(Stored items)
★ ★ ★ ★ ★

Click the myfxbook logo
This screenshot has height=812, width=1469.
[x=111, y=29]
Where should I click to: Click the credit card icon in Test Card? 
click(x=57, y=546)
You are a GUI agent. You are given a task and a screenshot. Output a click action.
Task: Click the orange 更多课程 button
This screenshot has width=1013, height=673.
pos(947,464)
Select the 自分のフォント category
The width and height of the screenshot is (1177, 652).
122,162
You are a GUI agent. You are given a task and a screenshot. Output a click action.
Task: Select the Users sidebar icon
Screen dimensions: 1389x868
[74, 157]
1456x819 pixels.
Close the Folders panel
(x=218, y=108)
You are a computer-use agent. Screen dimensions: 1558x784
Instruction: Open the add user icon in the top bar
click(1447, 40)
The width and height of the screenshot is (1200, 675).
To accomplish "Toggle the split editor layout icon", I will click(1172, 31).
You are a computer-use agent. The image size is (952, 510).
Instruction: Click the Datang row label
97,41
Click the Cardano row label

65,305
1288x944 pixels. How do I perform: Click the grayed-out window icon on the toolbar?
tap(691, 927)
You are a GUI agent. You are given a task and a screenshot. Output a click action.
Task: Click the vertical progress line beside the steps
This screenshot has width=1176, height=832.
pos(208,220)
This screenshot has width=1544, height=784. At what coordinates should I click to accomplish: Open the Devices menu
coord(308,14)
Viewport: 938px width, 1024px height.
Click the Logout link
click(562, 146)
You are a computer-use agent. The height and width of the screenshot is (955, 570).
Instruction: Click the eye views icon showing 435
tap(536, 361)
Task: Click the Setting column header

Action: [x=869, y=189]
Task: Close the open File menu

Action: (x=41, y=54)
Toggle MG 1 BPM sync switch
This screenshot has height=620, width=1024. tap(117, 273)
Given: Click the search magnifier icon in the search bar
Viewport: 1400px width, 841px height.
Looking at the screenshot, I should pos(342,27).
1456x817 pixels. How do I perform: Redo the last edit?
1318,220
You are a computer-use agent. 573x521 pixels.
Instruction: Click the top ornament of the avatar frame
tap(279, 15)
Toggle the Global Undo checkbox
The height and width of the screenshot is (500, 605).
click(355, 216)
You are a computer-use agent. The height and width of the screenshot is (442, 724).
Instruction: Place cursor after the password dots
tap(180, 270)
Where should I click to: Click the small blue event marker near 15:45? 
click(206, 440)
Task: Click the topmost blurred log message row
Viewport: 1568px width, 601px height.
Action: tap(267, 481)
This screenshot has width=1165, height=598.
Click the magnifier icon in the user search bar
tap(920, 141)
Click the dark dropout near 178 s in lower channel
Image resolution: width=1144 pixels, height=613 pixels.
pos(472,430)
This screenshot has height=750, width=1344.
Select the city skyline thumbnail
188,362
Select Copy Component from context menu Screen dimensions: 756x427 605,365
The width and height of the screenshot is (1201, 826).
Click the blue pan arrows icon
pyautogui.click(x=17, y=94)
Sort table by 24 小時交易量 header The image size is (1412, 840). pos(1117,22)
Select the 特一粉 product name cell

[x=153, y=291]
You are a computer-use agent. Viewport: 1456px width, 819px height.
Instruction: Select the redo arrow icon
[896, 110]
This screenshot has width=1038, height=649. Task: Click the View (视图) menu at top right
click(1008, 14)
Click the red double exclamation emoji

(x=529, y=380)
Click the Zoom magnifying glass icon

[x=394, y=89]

★ ★ ★ ★ ★

■ **Exercise prompt**: Quote the lines of the listing above exactly as they appear, starting with the line that contains "Select the 特一粉 product name cell" and continuing through the end of the listing, both included.

■ **The response**:
Select the 特一粉 product name cell

[x=153, y=291]
You are a computer-use agent. Viewport: 1456px width, 819px height.
Instruction: Select the redo arrow icon
[896, 110]
This screenshot has width=1038, height=649. Task: Click the View (视图) menu at top right
click(1008, 14)
Click the red double exclamation emoji

(x=529, y=380)
Click the Zoom magnifying glass icon

[x=394, y=89]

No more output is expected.